Evidence for a direct interaction between insulin receptor substrate-1 and Shc

Abstract

Insulin receptor substrate-1 (IRS-1) and Shc are two proteins implicated in intracellular signal transduction. They are activated by an increasing number of extracellular signals, mediated by receptor tyrosine kinases, cytokine receptors, and G protein-coupled receptors. In this study we demonstrate that Shc interacts directly with IRS-1, using the yeast two- hybrid system and an in vitro interaction assay. Deletion analysis of the proteins to map the domains implicated in this interaction shows that the phosphotyrosine binding domain of Shc binds to the region of IRS-1 comprising amino acids 583-661. An in vitro association assay, performed with or without activation of tyrosine kinases, gives evidence that tyrosine phosphorylation of IRS-1 and Shc drastically improves the interaction.
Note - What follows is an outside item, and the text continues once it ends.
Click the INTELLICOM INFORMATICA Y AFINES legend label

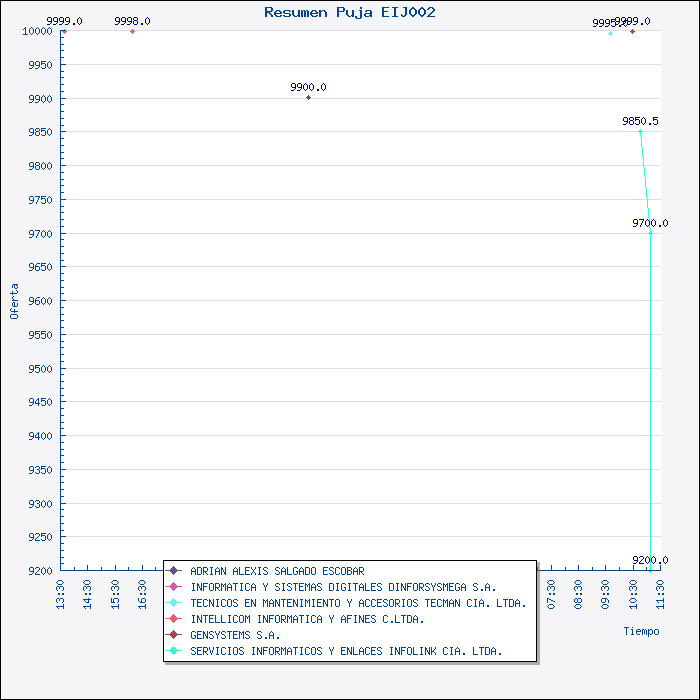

Site-directed mutagenesis on IRS-1 583-693 shows that the asparagine, but not the tyrosine residue of the N625GDY628 motif domain, is implicated in the IRS-1- Shc-phosphotyrosine binding interaction. Mutation of another tyrosine residue, Tyr608, also induced a 40% decrease in the interaction. This study, describing a phosphotyrosine-dependent interaction between IRS-1 and Shc, suggests that this association might be important in signal transduction.